* **Exercise goal**: Repeat only the lines below from the one that contains "You are a computer-use agent." through the final line, exactly. Omit pictures.

* **Dataset content**:
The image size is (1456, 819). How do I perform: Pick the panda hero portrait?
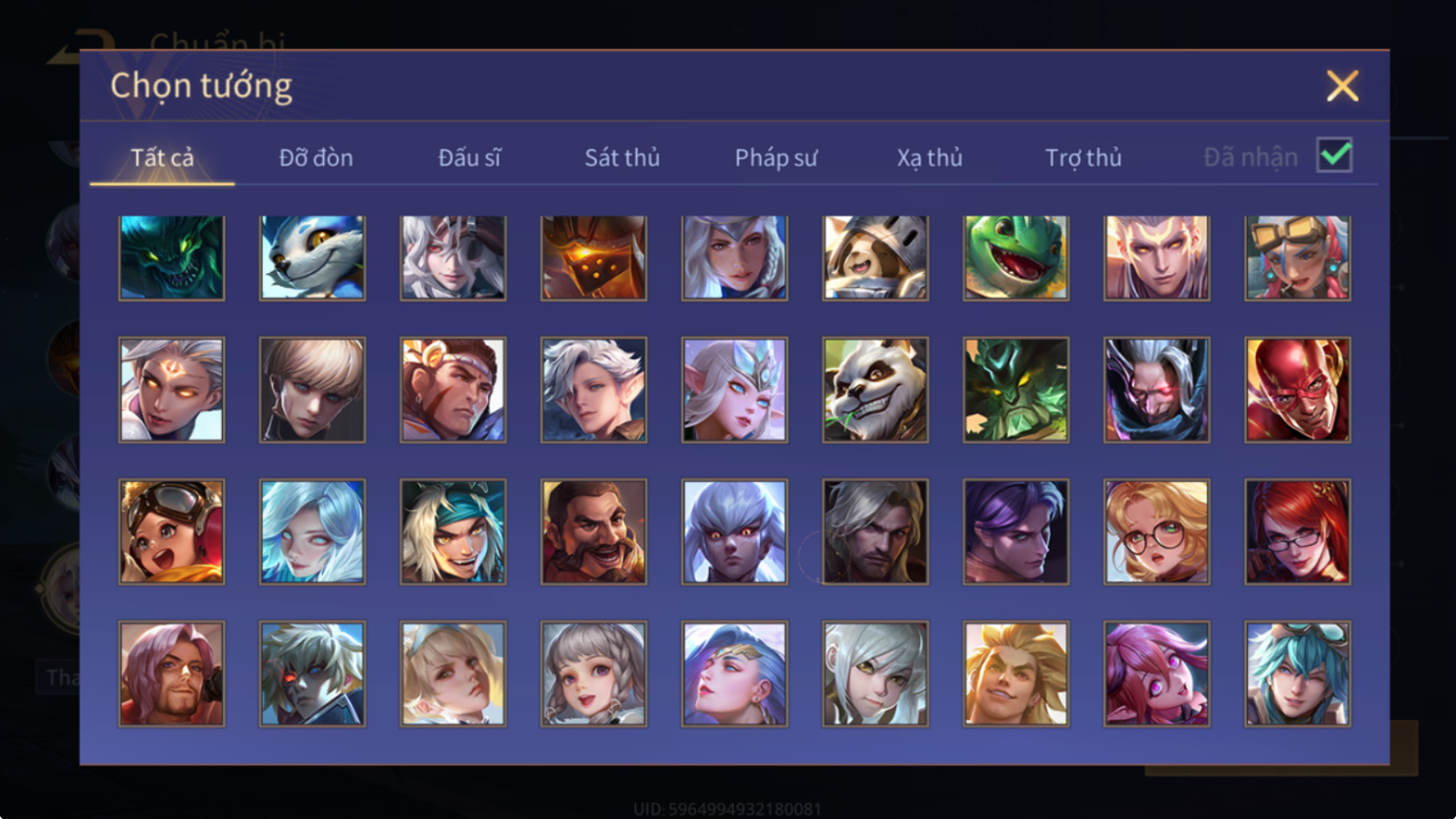tap(875, 390)
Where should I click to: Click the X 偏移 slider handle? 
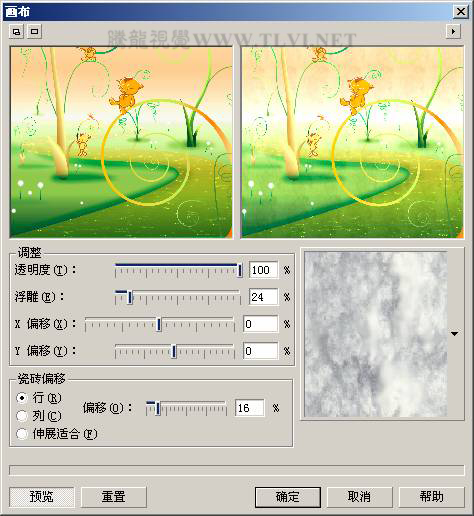pos(159,324)
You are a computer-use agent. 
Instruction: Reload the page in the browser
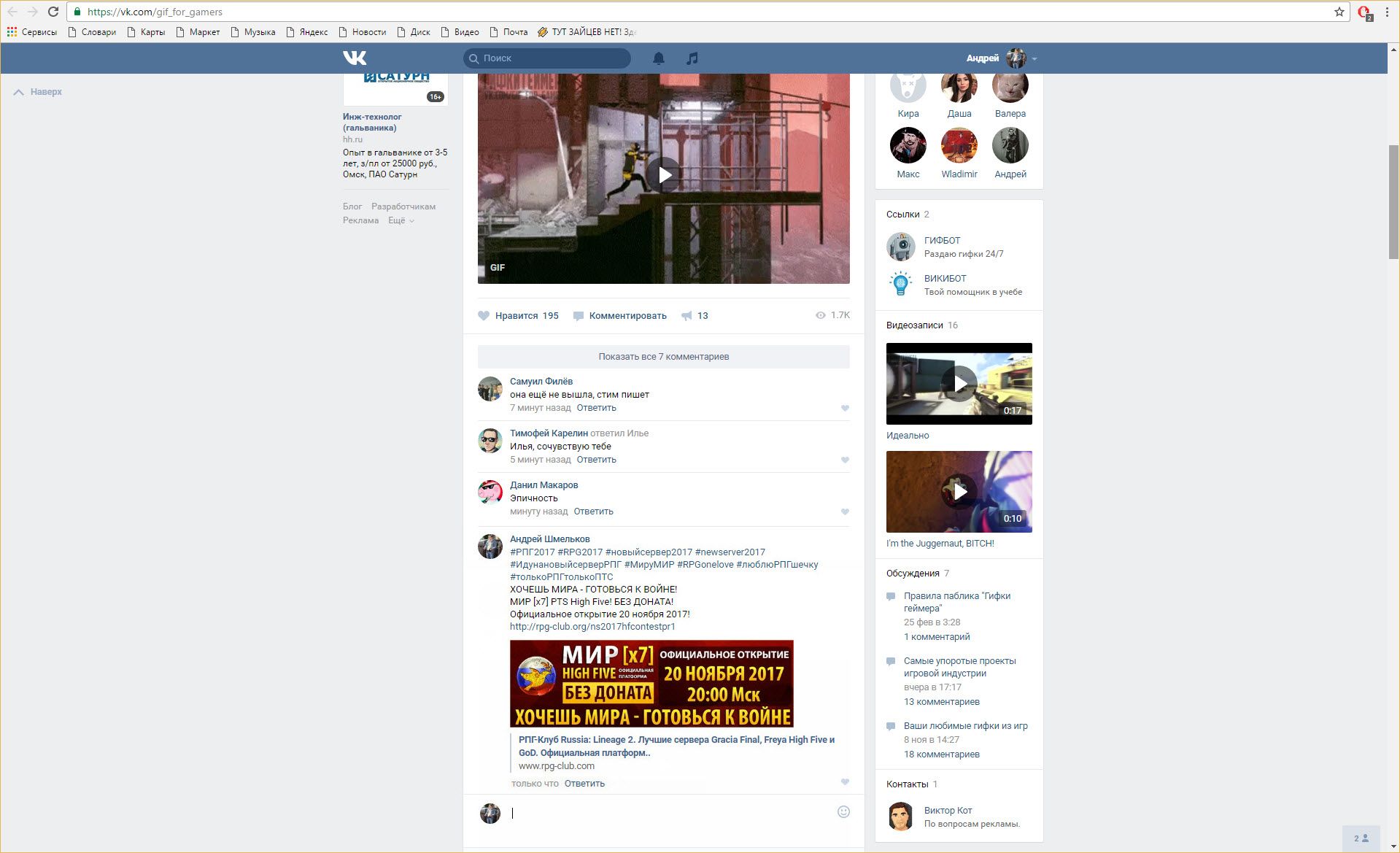(x=53, y=12)
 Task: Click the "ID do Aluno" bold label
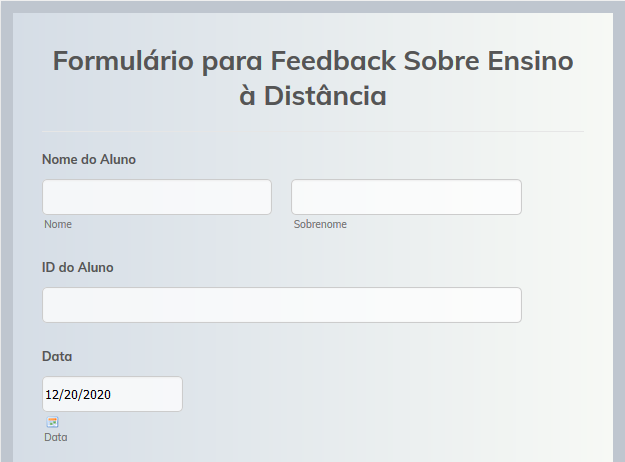(78, 267)
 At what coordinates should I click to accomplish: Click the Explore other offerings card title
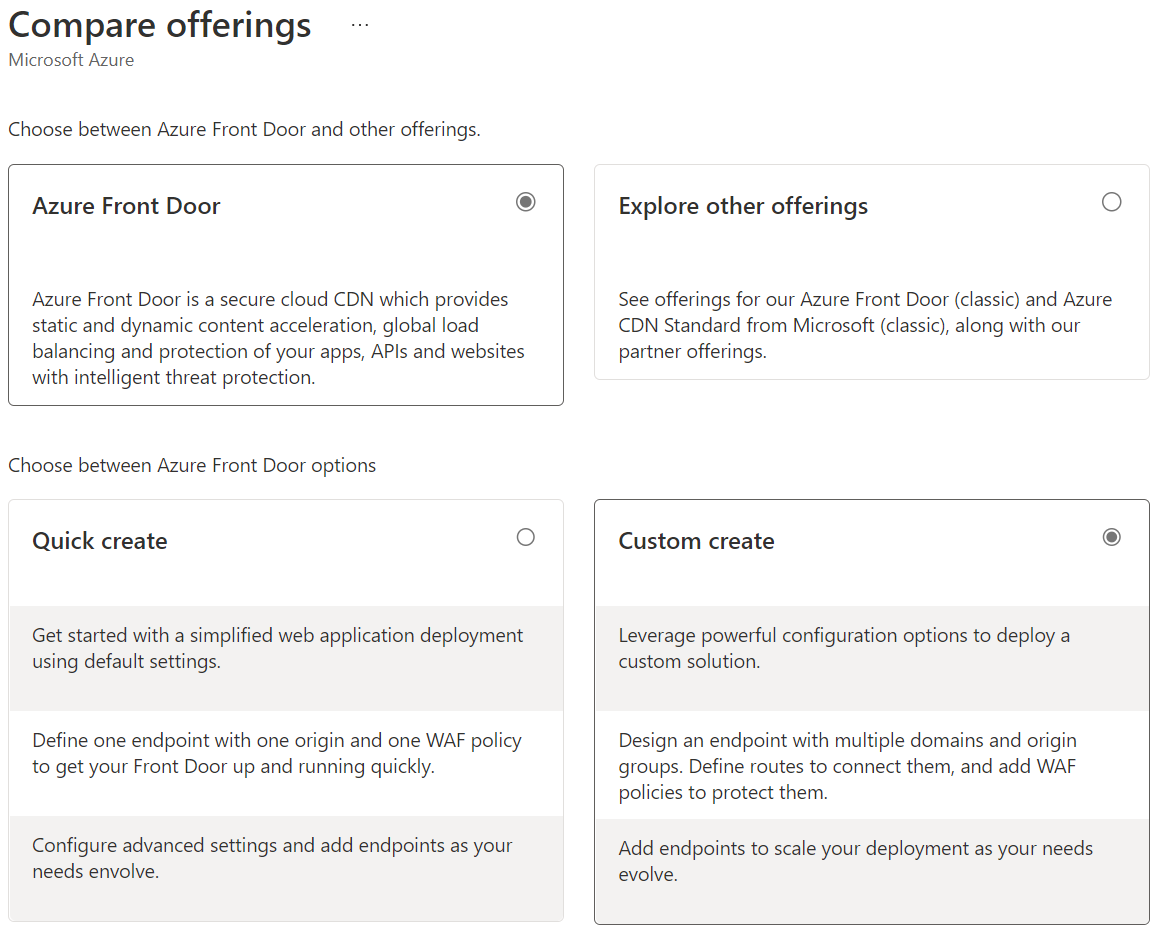tap(743, 206)
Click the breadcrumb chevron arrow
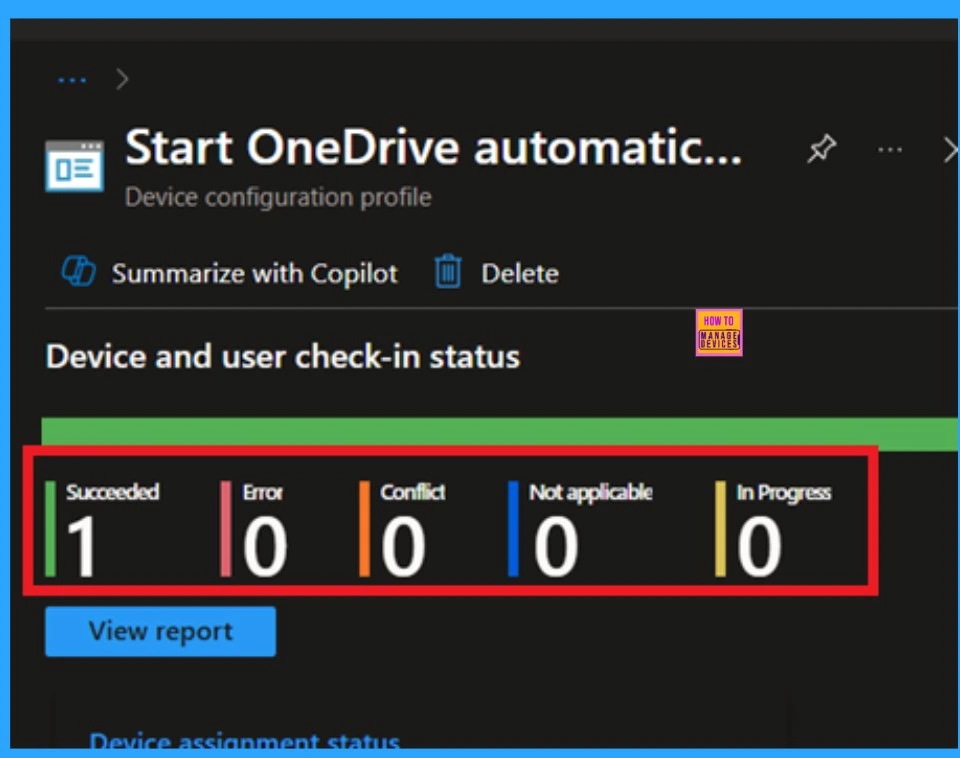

* **Result of this exercise**:
You are a computer-use agent. 
Instruction: Reload the page in the browser
(x=53, y=12)
 Task: Click the "ID do Aluno" bold label
(78, 267)
 At what coordinates should I click to accomplish: Click the Explore other offerings card title
tap(743, 206)
Click the breadcrumb chevron arrow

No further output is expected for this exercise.